WORK INSTRUCTIONS » From first line to last, retype the data exactly.

DATA FOR THIS TASK »
== Segment start ==
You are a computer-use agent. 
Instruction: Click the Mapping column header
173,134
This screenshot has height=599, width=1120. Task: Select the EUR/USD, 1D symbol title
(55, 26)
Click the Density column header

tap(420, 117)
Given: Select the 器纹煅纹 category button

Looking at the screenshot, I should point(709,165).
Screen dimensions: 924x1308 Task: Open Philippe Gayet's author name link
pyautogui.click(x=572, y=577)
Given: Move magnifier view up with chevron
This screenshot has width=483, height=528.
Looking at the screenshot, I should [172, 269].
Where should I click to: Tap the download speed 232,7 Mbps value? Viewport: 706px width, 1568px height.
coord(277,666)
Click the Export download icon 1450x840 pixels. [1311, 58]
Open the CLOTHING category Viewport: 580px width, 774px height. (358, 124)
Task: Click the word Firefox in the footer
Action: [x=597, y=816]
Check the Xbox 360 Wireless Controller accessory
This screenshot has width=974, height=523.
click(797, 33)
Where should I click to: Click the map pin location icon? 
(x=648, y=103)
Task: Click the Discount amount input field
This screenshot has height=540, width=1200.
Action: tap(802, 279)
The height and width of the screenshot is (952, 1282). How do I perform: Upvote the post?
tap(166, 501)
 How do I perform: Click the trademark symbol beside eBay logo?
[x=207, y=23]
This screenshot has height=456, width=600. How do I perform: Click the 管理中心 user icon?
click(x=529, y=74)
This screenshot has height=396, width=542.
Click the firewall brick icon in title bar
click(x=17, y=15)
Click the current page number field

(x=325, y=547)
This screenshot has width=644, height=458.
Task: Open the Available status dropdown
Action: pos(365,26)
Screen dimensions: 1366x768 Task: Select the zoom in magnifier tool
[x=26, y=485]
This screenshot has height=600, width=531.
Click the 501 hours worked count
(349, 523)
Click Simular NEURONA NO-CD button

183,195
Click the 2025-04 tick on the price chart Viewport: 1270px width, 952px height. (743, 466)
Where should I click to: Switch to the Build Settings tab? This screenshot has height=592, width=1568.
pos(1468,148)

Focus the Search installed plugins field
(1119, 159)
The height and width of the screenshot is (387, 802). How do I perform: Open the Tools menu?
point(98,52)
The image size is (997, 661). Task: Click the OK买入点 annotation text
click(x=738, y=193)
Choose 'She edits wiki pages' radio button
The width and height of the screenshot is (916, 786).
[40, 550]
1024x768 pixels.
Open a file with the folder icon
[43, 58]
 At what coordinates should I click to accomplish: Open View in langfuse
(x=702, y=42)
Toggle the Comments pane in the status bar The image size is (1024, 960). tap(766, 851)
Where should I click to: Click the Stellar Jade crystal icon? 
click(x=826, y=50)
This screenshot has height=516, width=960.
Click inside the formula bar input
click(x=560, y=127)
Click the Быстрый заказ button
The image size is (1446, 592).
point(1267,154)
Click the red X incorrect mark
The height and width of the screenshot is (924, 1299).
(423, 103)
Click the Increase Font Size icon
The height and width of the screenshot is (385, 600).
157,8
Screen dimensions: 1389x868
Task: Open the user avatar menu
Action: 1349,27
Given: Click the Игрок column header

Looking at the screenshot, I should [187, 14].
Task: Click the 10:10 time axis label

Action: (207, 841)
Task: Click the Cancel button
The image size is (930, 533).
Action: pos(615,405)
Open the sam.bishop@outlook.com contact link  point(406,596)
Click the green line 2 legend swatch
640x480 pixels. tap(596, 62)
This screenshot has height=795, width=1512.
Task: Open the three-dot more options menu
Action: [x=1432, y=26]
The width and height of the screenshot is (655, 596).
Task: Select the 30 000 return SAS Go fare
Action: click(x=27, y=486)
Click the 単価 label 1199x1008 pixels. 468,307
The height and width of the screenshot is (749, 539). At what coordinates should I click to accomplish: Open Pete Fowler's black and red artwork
== Segment end ==
EXERCISE ANSWER »
You are a computer-use agent. 
Instruction: Click the Mapping column header
173,134
This screenshot has height=599, width=1120. Task: Select the EUR/USD, 1D symbol title
(55, 26)
Click the Density column header

tap(420, 117)
Given: Select the 器纹煅纹 category button

Looking at the screenshot, I should point(709,165).
Screen dimensions: 924x1308 Task: Open Philippe Gayet's author name link
pyautogui.click(x=572, y=577)
Given: Move magnifier view up with chevron
This screenshot has width=483, height=528.
Looking at the screenshot, I should [172, 269].
Where should I click to: Tap the download speed 232,7 Mbps value? Viewport: 706px width, 1568px height.
coord(277,666)
Click the Export download icon 1450x840 pixels. [1311, 58]
Open the CLOTHING category Viewport: 580px width, 774px height. (358, 124)
Task: Click the word Firefox in the footer
Action: [x=597, y=816]
Check the Xbox 360 Wireless Controller accessory
This screenshot has width=974, height=523.
click(797, 33)
Where should I click to: Click the map pin location icon? 
(x=648, y=103)
Task: Click the Discount amount input field
This screenshot has height=540, width=1200.
Action: tap(802, 279)
The height and width of the screenshot is (952, 1282). How do I perform: Upvote the post?
tap(166, 501)
 How do I perform: Click the trademark symbol beside eBay logo?
[x=207, y=23]
This screenshot has height=456, width=600. How do I perform: Click the 管理中心 user icon?
click(x=529, y=74)
This screenshot has height=396, width=542.
Click the firewall brick icon in title bar
click(x=17, y=15)
Click the current page number field

(x=325, y=547)
This screenshot has width=644, height=458.
Task: Open the Available status dropdown
Action: pos(365,26)
Screen dimensions: 1366x768 Task: Select the zoom in magnifier tool
[x=26, y=485]
This screenshot has height=600, width=531.
Click the 501 hours worked count
(349, 523)
Click Simular NEURONA NO-CD button

183,195
Click the 2025-04 tick on the price chart Viewport: 1270px width, 952px height. (743, 466)
Where should I click to: Switch to the Build Settings tab? This screenshot has height=592, width=1568.
pos(1468,148)

Focus the Search installed plugins field
(1119, 159)
The height and width of the screenshot is (387, 802). How do I perform: Open the Tools menu?
point(98,52)
The image size is (997, 661). Task: Click the OK买入点 annotation text
click(x=738, y=193)
Choose 'She edits wiki pages' radio button
The width and height of the screenshot is (916, 786).
[40, 550]
1024x768 pixels.
Open a file with the folder icon
[43, 58]
 At what coordinates should I click to accomplish: Open View in langfuse
(x=702, y=42)
Toggle the Comments pane in the status bar The image size is (1024, 960). tap(766, 851)
Where should I click to: Click the Stellar Jade crystal icon? 
click(x=826, y=50)
This screenshot has height=516, width=960.
Click inside the formula bar input
click(x=560, y=127)
Click the Быстрый заказ button
The image size is (1446, 592).
point(1267,154)
Click the red X incorrect mark
The height and width of the screenshot is (924, 1299).
(423, 103)
Click the Increase Font Size icon
The height and width of the screenshot is (385, 600).
157,8
Screen dimensions: 1389x868
Task: Open the user avatar menu
Action: 1349,27
Given: Click the Игрок column header

Looking at the screenshot, I should [187, 14].
Task: Click the 10:10 time axis label

Action: (207, 841)
Task: Click the Cancel button
The image size is (930, 533).
Action: pos(615,405)
Open the sam.bishop@outlook.com contact link  point(406,596)
Click the green line 2 legend swatch
640x480 pixels. tap(596, 62)
This screenshot has height=795, width=1512.
Task: Open the three-dot more options menu
Action: [x=1432, y=26]
The width and height of the screenshot is (655, 596).
Task: Select the 30 000 return SAS Go fare
Action: click(x=27, y=486)
Click the 単価 label 1199x1008 pixels. 468,307
The height and width of the screenshot is (749, 539). At what coordinates should I click to accomplish: Open Pete Fowler's black and red artwork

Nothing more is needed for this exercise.